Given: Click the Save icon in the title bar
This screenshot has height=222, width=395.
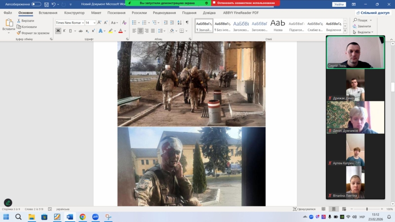Looking at the screenshot, I should (46, 4).
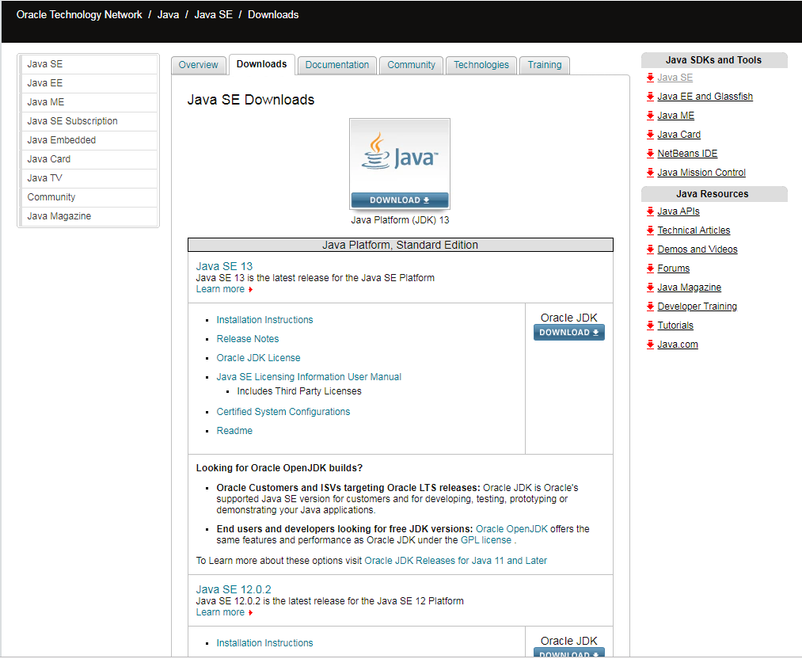Click the red arrow icon beside Tutorials
Viewport: 802px width, 659px height.
[650, 325]
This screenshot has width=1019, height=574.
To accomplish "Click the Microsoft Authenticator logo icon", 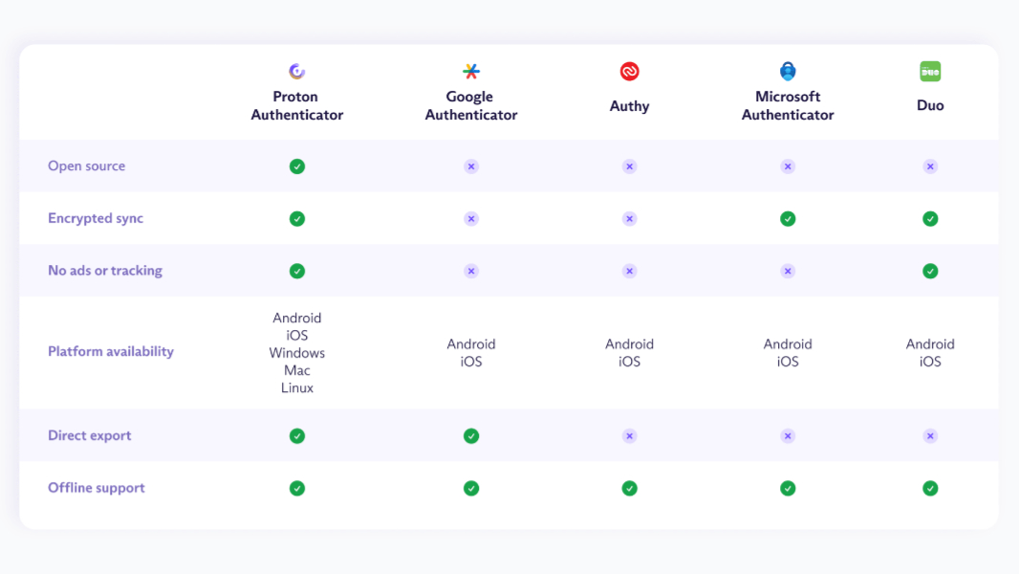I will (x=788, y=71).
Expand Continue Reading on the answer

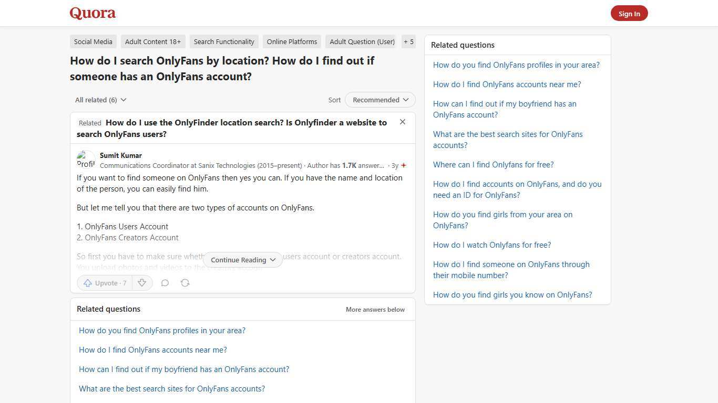click(x=242, y=260)
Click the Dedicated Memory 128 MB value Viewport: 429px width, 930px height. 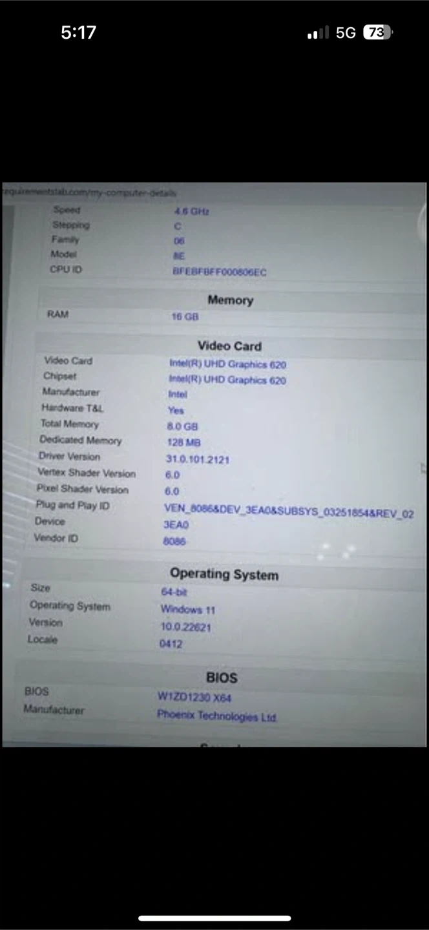tap(183, 442)
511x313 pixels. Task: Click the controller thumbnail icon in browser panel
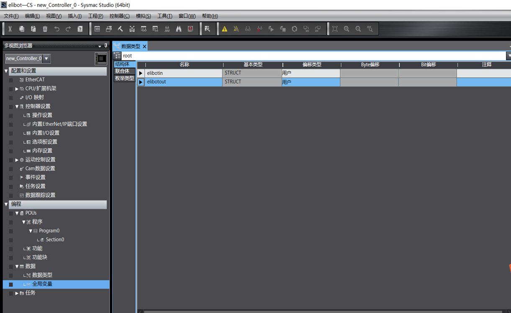pos(101,59)
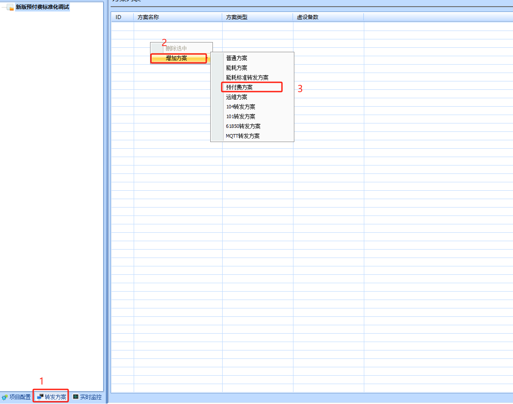Click the 虚设备数 column header

coord(308,17)
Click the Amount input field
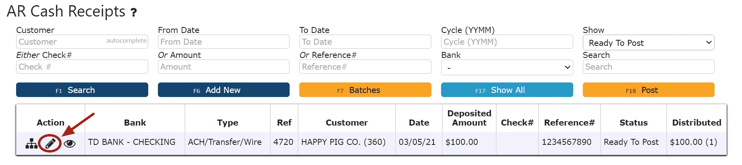Viewport: 742px width, 165px height. click(x=224, y=67)
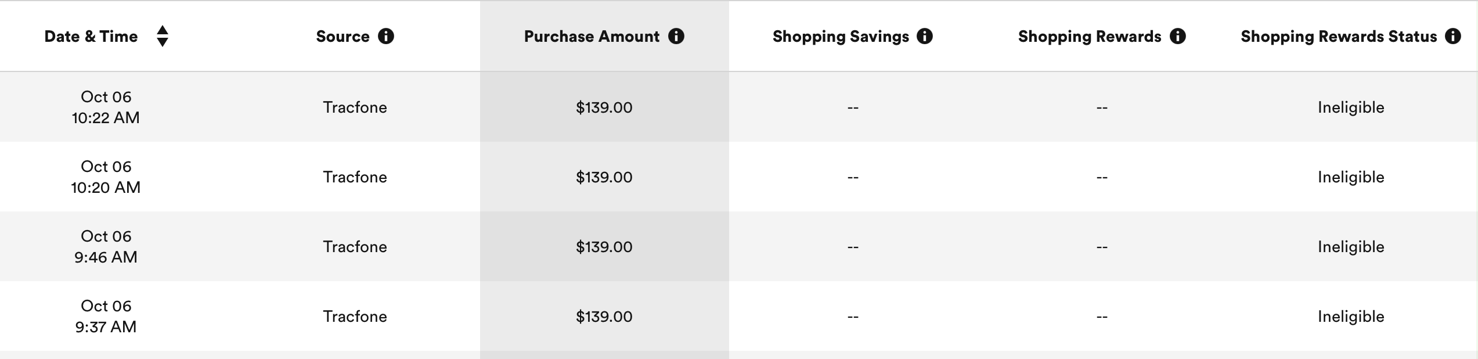Click the Source column info icon
Viewport: 1478px width, 359px height.
pos(386,37)
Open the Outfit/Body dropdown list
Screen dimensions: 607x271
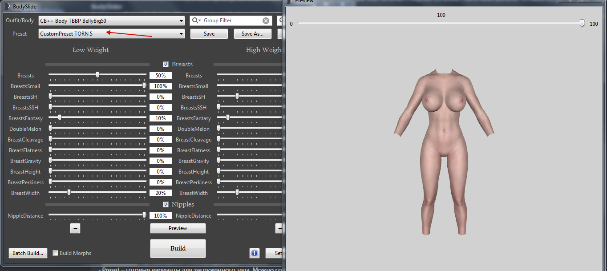(181, 21)
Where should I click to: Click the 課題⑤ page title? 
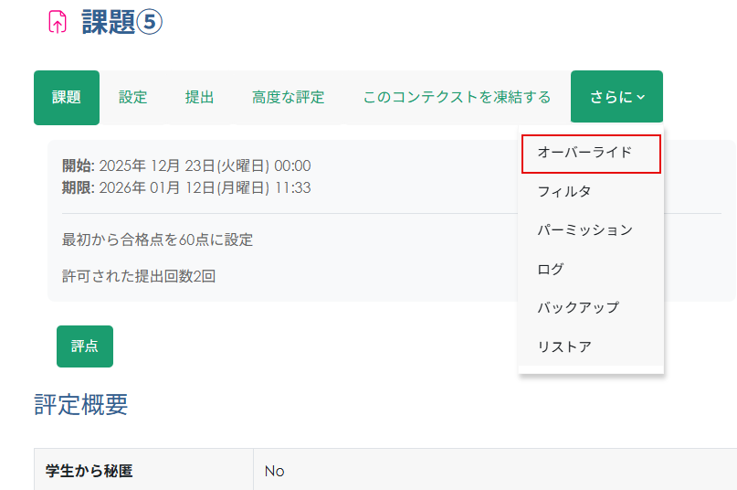click(121, 23)
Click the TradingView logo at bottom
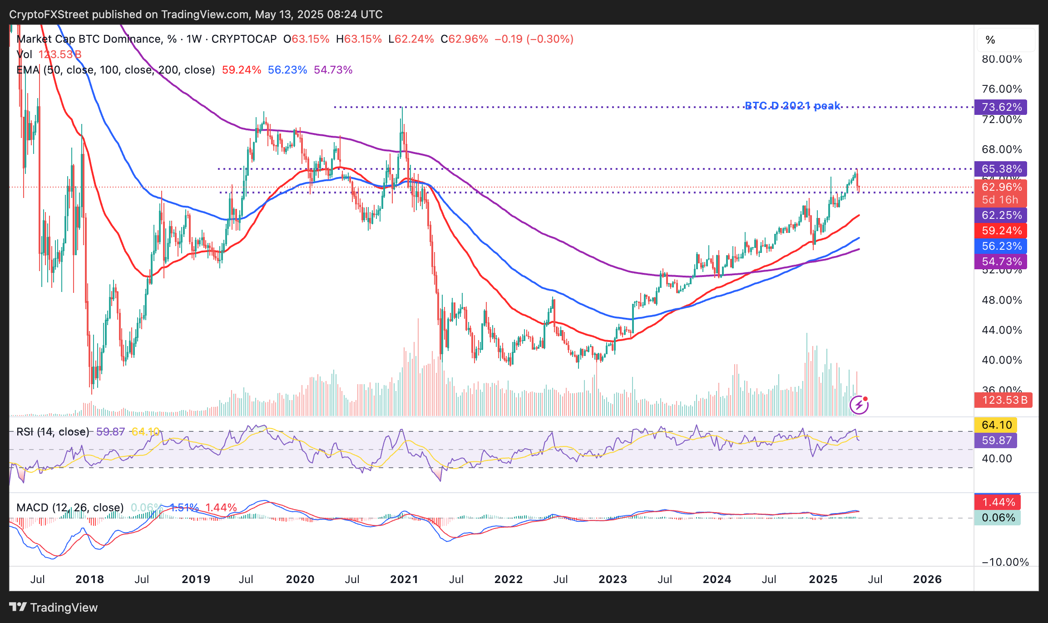Image resolution: width=1048 pixels, height=623 pixels. pos(54,607)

_ _ _

The expected output is exactly the lines from the one containing "Screen dimensions: 607x271" through the last line of the listing, both included, with every picture left out.

Your solution —
Screen dimensions: 607x271
(181, 21)
Where should I click to: Click the 課題⑤ page title? 
click(121, 23)
Click the TradingView logo at bottom
Image resolution: width=1048 pixels, height=623 pixels. pos(54,607)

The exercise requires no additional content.